Institute of Human Genetics and.
Department of Pediatric Dermatology, University Children's Hospital Zurich, Zurich, Switzerland.
Br J Dermatol. 2023 Nov 16;189(6):741-749. doi: 10.1093/bjd/ljad314.
Short anagen hair (SAH) is a rare paediatric hair disorder characterized by a short anagen phase, an inability to grow long scalp hair and a negative psychological impact. The genetic basis of SAH is currently unknown.
To perform molecular genetic investigations in 48 individuals with a clinical phenotype suggestive of SAH to identify, if any, the genetic basis of this condition.

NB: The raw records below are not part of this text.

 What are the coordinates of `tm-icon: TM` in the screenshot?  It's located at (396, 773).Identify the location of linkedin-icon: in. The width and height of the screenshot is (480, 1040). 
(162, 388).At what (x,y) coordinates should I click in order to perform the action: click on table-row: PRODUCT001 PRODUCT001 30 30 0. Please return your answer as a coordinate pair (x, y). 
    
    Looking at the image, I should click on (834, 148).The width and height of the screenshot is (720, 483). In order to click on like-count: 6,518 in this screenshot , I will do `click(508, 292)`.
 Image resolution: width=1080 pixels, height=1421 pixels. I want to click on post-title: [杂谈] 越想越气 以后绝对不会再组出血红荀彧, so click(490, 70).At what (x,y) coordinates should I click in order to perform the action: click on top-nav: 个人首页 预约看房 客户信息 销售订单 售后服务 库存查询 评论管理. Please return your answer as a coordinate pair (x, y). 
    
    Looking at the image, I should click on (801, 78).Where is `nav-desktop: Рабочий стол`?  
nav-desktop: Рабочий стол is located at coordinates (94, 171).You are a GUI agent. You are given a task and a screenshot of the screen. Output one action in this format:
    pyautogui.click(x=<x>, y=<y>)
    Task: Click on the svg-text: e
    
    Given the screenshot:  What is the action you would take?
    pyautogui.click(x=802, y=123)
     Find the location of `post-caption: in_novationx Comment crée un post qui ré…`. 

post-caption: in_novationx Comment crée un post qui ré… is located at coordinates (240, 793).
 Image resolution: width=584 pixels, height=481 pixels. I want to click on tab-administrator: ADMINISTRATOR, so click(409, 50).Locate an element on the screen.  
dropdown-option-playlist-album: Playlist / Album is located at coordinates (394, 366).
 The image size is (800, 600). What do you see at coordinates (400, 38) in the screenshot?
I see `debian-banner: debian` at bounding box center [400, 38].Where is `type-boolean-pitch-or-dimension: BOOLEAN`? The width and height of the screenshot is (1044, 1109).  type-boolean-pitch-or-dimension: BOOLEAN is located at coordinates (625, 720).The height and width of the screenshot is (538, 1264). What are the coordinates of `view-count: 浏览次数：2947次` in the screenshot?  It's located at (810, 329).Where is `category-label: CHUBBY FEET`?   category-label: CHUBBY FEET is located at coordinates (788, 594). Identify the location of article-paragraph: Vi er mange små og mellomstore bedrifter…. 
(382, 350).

Exome sequencing was performed in 27 patients diagnosed with SAH or with a complaint of short, nongrowing hair. The cohort was screened for variants with a minor allele frequency (MAF) < 5% in the general population and a Combined Annotation Dependent Depletion (CADD) score > 15, to identify genes whose variants were enriched in this cohort. Sanger sequencing was used for variant validation and screening of 21 additional individuals with the same clinical diagnosis and their relatives. Genetic association testing of SAH-related variants for male pattern hair loss (MPHL) was performed using UK Biobank data.
Analyses revealed that 20 individuals (42%) carried mono- or biallelic pathogenic variants in WNT10A. Rare WNT10A variants are associated with a phenotypic spectrum ranging from no clinical signs to severe ectodermal dysplasia. A significant association was found between WNT10A and SAH, and this was mostly observed in individuals with light-coloured hair and regression of the frontoparietal hairline. Notably, the most frequent variant in the cohort [c.682T>A;p.(Phe228Ile)] was in linkage disequilibrium with four common WNT10A variants, all of which have a known association with MPHL. Using UK Biobank data, our analyses showed that c.682T>A;p.(Phe228Ile) and one other variant identified in the SAH cohort are also associated with MPHL, and partially explain the known associations between WNT10A and MPHL.
Our results suggest that WNT10A is associated with SAH and that SAH has a genetic overlap with the common phenotype MPHL. The presumed shared biologic effect of WNT10A variants in SAH and MPHL is a shortening of the anagen phase. Other factors, such as modifier genes and sex, may also play a role in the clinical manifestation of hair phenotypes associated with the WNT10A locus.
短生长期毛发(SAH)是一种罕见的儿科毛发疾病,其特征为生长期短、无法生长长的头皮毛发以及带来负面的心理影响。SAH 的遗传基础目前尚不清楚。
对 48 名临床表型疑似 SAH 的个体进行分子遗传学研究,以确定是否存在这种情况的遗传基础。
对 27 名被诊断为 SAH 或头发短、不生长的患者进行外显子组测序。对人群中 MAF<5%和 CADD 评分>15 的变异进行筛选,以鉴定在该队列中富集的基因。对 21 名具有相同临床诊断的个体及其亲属进行 Sanger 测序验证和筛查。使用 UK Biobank 数据对与男性型脱发(MPHL)相关的 SAH 相关变异进行遗传关联测试。
分析表明,20 名个体(42%)携带 WNT10A 的单或双等位基因致病性变异。罕见的 WNT10A 变异与从无临床体征到严重外胚层发育不良的表型谱相关。WNT10A 与 SAH 之间存在显著关联,并且主要在浅色头发和额顶头发线后退的个体中观察到。值得注意的是,该队列中最常见的变异[c.682T>A;p.(Phe228Ile)]与四个常见的 WNT10A 变异处于连锁不平衡状态,所有这些变异均与 MPHL 有关。使用 UK Biobank 数据,我们的分析表明,c.682T>A;p.(Phe228Ile)和在 SAH 队列中发现的另一个变异也与 MPHL 相关,并且部分解释了 WNT10A 与 MPHL 之间已知的关联。
我们的研究结果表明,WNT10A 与 SAH 相关,SAH 与常见表型 MPHL 存在遗传重叠。WNT10A 变异在 SAH 和 MPHL 中的假定共同生物学效应是生长期缩短。其他因素,如修饰基因和性别,也可能在与 WNT10A 基因座相关的毛发表型的临床表现中发挥作用。